— Start —

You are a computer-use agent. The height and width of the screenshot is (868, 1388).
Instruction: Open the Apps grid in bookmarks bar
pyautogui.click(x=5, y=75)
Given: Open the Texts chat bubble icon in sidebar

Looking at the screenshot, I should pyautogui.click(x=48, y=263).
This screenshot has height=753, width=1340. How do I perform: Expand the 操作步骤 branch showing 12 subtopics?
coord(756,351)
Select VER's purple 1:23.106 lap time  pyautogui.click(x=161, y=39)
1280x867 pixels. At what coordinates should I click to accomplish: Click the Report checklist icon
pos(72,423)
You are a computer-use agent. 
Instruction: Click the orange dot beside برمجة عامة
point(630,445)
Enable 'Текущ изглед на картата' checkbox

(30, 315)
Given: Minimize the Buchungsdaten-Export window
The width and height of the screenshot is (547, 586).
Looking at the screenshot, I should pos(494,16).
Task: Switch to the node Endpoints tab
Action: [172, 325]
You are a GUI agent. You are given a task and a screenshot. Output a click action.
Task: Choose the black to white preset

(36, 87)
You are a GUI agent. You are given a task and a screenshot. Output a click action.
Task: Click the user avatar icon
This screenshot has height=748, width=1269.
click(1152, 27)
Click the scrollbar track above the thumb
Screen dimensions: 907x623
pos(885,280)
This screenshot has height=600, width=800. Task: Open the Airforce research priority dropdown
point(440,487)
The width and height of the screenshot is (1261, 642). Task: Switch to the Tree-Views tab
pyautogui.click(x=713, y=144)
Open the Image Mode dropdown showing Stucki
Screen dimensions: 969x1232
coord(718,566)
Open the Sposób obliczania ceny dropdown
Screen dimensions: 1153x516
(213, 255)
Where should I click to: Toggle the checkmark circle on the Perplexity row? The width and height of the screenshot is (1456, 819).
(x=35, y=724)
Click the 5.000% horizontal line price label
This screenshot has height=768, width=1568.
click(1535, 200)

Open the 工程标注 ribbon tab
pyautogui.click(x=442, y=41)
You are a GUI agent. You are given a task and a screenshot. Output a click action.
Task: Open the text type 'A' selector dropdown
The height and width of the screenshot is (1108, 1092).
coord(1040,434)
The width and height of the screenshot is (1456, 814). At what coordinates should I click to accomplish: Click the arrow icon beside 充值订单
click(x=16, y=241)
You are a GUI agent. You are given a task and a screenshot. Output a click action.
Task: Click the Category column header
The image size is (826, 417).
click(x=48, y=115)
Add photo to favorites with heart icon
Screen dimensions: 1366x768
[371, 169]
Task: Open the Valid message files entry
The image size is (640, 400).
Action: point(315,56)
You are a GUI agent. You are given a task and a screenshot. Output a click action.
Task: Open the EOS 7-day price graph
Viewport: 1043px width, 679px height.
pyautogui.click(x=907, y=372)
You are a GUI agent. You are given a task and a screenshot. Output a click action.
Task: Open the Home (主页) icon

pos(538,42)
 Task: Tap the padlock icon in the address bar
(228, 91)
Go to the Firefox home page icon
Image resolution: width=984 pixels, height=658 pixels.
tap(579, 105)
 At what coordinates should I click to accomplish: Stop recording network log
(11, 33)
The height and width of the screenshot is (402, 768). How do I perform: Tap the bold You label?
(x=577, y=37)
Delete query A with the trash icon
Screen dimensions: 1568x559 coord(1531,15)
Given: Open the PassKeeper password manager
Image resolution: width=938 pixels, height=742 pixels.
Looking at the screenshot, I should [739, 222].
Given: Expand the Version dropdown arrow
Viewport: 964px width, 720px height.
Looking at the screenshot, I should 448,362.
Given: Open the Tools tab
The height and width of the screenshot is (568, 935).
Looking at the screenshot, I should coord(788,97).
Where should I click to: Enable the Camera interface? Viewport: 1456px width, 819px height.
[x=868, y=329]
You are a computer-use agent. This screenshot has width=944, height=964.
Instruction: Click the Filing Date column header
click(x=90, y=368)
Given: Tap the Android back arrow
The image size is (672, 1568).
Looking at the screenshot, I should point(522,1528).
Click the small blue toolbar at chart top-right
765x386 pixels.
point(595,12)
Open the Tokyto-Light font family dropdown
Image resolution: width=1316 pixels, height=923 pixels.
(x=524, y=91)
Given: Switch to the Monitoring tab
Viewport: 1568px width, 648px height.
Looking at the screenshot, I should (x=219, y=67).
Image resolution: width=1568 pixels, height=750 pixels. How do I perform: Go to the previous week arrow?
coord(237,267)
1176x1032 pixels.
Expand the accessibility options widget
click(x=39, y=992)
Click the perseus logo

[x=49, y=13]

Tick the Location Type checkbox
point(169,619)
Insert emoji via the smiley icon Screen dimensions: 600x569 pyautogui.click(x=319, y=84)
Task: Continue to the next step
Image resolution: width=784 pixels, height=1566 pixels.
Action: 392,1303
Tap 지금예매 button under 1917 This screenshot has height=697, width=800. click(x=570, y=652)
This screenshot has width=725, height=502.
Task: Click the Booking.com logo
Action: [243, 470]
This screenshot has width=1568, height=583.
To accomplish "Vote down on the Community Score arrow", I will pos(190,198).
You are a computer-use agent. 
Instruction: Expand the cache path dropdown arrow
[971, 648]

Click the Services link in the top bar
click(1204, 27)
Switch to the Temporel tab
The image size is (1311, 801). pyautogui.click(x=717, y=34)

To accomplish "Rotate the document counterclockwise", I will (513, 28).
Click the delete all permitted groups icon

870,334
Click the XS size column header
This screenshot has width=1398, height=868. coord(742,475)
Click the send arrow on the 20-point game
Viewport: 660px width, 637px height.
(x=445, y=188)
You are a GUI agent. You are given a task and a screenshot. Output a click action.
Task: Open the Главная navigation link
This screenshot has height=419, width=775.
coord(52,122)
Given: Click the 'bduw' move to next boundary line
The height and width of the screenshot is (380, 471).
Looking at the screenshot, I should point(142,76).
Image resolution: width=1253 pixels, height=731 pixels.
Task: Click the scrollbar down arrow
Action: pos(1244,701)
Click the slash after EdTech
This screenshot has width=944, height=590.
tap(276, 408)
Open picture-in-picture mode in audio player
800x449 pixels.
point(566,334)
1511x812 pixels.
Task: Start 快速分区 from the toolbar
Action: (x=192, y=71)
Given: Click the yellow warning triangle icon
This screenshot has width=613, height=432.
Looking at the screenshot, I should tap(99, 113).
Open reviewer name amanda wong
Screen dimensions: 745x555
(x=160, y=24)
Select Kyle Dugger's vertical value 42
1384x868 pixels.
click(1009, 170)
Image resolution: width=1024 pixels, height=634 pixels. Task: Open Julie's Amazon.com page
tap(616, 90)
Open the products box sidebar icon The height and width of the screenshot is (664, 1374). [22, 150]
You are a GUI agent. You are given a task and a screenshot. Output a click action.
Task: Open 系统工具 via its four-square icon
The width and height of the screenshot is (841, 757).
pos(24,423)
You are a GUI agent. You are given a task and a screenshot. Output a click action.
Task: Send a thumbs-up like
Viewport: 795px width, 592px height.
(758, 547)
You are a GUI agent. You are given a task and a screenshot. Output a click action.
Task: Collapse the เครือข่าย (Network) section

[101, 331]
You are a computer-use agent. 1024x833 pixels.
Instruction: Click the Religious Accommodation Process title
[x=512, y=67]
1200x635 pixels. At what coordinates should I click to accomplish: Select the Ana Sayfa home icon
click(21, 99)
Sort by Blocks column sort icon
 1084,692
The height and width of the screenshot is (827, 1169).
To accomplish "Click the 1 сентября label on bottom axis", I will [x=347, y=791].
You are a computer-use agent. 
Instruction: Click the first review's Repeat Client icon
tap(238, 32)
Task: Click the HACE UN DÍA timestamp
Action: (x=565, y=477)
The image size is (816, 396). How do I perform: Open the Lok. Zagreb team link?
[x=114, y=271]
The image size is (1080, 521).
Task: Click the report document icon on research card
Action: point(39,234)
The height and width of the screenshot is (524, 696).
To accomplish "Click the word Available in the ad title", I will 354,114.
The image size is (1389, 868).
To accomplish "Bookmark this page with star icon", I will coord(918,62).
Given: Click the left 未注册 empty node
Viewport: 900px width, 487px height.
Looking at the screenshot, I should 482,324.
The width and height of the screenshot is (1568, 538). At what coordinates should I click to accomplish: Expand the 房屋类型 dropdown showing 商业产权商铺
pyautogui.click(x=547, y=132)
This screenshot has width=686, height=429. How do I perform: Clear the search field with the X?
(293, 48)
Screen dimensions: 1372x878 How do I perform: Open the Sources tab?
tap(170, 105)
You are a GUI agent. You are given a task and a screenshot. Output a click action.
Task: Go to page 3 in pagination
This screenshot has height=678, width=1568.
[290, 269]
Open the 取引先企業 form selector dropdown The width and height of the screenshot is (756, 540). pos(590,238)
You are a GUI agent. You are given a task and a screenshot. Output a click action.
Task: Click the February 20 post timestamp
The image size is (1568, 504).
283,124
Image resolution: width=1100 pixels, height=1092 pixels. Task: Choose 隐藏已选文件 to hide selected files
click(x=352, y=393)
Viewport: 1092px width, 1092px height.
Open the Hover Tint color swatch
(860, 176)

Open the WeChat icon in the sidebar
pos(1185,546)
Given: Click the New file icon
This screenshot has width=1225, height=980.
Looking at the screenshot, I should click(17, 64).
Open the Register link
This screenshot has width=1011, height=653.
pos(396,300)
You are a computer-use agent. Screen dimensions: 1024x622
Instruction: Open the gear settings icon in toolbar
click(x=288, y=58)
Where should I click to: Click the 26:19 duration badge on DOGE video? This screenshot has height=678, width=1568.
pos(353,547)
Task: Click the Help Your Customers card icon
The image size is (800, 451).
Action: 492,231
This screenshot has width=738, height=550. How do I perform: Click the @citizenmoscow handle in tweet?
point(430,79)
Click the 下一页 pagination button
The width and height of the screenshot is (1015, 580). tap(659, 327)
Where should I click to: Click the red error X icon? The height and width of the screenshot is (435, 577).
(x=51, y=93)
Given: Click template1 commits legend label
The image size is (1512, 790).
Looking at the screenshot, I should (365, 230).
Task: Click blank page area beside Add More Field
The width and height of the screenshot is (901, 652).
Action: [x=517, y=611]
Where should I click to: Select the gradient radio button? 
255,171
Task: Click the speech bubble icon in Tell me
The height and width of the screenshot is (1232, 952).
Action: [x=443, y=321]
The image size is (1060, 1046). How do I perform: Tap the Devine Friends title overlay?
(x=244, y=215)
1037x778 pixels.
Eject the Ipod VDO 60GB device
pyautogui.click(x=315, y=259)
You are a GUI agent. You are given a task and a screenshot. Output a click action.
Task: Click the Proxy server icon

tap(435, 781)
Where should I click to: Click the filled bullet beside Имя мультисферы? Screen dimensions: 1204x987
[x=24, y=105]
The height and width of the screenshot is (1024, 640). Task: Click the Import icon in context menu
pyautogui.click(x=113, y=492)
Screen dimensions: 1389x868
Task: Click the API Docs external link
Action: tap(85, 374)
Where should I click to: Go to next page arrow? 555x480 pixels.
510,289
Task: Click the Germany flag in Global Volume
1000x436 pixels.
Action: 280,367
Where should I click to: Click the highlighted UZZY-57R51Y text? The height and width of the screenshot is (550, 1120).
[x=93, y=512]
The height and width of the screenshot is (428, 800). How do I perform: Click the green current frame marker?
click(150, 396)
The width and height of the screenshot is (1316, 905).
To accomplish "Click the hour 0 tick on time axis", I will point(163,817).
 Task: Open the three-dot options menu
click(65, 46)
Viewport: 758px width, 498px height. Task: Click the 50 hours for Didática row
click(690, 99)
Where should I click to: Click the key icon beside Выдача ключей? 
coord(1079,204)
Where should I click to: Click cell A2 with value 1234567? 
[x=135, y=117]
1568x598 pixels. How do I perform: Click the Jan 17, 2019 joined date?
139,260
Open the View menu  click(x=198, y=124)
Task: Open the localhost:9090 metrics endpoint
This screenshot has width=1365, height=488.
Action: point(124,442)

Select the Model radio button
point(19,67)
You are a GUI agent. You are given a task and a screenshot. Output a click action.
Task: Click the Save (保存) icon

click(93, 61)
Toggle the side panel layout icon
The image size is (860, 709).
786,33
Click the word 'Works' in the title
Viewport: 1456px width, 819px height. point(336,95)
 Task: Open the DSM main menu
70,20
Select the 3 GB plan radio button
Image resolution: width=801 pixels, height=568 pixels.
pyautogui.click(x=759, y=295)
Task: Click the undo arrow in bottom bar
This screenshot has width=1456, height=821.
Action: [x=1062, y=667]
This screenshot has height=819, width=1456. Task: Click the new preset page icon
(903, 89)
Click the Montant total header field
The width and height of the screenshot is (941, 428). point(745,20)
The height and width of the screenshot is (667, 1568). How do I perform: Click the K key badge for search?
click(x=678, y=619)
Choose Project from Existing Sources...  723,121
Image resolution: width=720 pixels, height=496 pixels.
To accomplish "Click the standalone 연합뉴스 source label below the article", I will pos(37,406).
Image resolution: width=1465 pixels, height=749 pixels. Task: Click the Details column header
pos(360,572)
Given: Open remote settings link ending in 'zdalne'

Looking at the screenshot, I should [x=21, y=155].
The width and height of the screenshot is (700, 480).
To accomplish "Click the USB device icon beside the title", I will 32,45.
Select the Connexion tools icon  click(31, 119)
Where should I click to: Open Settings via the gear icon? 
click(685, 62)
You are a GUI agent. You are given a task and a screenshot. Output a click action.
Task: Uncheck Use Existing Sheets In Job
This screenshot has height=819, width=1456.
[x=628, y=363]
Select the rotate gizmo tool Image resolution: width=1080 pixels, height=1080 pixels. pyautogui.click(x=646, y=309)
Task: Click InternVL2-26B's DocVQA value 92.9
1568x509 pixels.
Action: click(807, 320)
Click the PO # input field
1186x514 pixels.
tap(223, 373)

— End —

GIVEN INSTRUCTION: Transcribe the entries above word for word, beginning with the line that contains "Open the products" and continuing through the line that contains "Action: point(39,234)", with both of those lines included.

SOLUTION FOR THIS PROBLEM:
Open the products box sidebar icon The height and width of the screenshot is (664, 1374). [22, 150]
You are a GUI agent. You are given a task and a screenshot. Output a click action.
Task: Open 系统工具 via its four-square icon
The width and height of the screenshot is (841, 757).
pos(24,423)
You are a GUI agent. You are given a task and a screenshot. Output a click action.
Task: Send a thumbs-up like
Viewport: 795px width, 592px height.
(758, 547)
You are a GUI agent. You are given a task and a screenshot. Output a click action.
Task: Collapse the เครือข่าย (Network) section

[101, 331]
You are a computer-use agent. 1024x833 pixels.
Instruction: Click the Religious Accommodation Process title
[x=512, y=67]
1200x635 pixels. At what coordinates should I click to accomplish: Select the Ana Sayfa home icon
click(21, 99)
Sort by Blocks column sort icon
 1084,692
The height and width of the screenshot is (827, 1169).
To accomplish "Click the 1 сентября label on bottom axis", I will [x=347, y=791].
You are a computer-use agent. 
Instruction: Click the first review's Repeat Client icon
tap(238, 32)
Task: Click the HACE UN DÍA timestamp
Action: (x=565, y=477)
The image size is (816, 396). How do I perform: Open the Lok. Zagreb team link?
[x=114, y=271]
The image size is (1080, 521).
Task: Click the report document icon on research card
Action: point(39,234)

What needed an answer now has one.